1. ## Polar coordinates

Hey, I need help!!! Could anyone help me to solve this? I need to change this functions to polar ant than I have to calculate area which limited by two curves....

Thank you!!!

2. ## Re: Polar coordinates

I don't see a function, I see an equation.

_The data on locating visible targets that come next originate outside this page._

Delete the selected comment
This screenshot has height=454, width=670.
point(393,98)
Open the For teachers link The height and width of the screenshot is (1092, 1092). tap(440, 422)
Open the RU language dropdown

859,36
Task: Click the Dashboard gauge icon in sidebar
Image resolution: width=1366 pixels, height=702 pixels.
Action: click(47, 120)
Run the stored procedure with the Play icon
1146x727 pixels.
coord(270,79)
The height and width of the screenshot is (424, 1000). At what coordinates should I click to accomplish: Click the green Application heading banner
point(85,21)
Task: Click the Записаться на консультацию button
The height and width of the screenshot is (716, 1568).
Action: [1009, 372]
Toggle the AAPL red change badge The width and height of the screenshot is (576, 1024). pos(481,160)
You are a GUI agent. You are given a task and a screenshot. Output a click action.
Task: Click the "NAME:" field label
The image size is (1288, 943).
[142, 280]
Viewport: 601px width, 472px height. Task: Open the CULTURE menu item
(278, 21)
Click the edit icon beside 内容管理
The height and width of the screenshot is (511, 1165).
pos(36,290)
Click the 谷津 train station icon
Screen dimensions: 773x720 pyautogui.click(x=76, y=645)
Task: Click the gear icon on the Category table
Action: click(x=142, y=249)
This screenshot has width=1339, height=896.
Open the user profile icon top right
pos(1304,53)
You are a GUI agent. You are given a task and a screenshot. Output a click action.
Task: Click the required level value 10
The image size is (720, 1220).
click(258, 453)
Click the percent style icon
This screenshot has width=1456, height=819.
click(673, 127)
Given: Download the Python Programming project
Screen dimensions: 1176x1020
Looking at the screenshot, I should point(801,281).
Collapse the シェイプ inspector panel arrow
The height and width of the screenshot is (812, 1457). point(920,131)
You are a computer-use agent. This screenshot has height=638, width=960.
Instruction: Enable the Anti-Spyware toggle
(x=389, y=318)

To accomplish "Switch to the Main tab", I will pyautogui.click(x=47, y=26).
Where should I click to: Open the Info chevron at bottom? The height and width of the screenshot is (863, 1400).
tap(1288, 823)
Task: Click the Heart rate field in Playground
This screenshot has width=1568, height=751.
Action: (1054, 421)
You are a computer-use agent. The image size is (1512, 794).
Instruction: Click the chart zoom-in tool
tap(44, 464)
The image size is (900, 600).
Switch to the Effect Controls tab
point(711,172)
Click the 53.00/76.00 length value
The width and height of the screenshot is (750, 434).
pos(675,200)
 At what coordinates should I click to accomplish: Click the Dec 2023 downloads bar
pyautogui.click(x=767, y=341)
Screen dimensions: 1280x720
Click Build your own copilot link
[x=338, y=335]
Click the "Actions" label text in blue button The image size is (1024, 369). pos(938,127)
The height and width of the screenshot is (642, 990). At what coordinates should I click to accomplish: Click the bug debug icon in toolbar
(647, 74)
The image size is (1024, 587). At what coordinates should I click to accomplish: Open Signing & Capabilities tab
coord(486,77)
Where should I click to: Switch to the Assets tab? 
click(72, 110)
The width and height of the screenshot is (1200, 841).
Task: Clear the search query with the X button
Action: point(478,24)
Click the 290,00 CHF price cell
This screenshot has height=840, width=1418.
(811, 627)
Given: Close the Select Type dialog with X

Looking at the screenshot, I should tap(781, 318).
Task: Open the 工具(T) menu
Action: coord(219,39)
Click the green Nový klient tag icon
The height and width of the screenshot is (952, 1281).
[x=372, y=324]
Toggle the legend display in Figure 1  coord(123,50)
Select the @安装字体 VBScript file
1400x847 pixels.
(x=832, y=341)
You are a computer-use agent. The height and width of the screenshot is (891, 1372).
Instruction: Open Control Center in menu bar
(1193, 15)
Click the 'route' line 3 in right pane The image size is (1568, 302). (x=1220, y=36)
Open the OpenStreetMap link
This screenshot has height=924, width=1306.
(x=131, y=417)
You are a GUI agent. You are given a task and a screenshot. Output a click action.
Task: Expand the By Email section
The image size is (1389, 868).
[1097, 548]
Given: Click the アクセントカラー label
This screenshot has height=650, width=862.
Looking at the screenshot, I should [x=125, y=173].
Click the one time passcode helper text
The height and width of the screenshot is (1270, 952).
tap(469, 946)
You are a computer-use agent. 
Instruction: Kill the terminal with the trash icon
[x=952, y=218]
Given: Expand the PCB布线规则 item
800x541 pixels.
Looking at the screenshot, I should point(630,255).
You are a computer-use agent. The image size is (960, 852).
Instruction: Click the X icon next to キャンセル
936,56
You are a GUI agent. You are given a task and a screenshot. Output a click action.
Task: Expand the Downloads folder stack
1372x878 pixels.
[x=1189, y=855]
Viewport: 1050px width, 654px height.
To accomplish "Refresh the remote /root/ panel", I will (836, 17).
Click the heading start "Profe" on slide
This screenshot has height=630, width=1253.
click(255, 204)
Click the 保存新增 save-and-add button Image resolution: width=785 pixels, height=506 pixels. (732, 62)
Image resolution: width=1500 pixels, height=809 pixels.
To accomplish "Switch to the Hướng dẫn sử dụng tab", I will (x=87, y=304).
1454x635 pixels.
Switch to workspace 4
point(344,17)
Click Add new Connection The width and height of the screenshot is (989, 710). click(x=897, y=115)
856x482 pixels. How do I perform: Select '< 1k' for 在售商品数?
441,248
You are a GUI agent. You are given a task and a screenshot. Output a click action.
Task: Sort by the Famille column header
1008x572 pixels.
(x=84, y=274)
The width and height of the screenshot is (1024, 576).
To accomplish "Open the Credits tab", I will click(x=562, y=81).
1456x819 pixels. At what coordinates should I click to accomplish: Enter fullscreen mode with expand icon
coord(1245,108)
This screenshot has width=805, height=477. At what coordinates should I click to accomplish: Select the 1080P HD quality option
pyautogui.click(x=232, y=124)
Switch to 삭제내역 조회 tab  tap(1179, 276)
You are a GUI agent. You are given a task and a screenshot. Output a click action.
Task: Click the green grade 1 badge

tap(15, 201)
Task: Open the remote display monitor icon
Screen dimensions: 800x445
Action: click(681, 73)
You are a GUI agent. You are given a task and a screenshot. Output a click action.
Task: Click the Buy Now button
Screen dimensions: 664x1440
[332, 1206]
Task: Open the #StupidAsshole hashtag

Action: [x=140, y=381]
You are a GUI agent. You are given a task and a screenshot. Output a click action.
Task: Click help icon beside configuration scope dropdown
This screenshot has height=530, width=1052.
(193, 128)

Do you want to solve this equation for $r=\sqrt{x^2+y^2}$ ?

3. ## Re: Polar coordinates

Hello, raplys!

I need to change this function to polar: .$\displaystyle (x^2+y^2)^2 \:=\:a^2(x^2+2y^2)$

and then I have to calculate area which limited by two curves. . What two curves?

Conversions: .$\displaystyle \begin{Bmatrix} x \:=\:r\cos\theta \\ y \:=\:r\sin\theta \\ x^2+y^2 \:=\:r^2 \end{Bmatrix}$

We have: .$\displaystyle (x^2+y^2)^2 \:=\:a^2(x^2+2y^2)$

. . . . . . . . $\displaystyle (x^2+y^2)^2 \:=\:a^2(x^2+y^2 + y^2)$

. . . . . . . . . . . . $\displaystyle (r^2)^2 \;=\;a^2 ( r^2 + r^2\sin^2\!\theta)$

. . . . . . . . . . . . . . $\displaystyle r^4 \;=\;a^2r^2(1 + \sin^2\!\theta)$

. . . . . . . . . . . . . . $\displaystyle r^2 \;=\;a^2(1+\sin^2\!\theta)$

. . . . . . . . . . . . . . .$\displaystyle r \;=\;\pm\:\!a\sqrt{1 + \sin^2\!\theta}$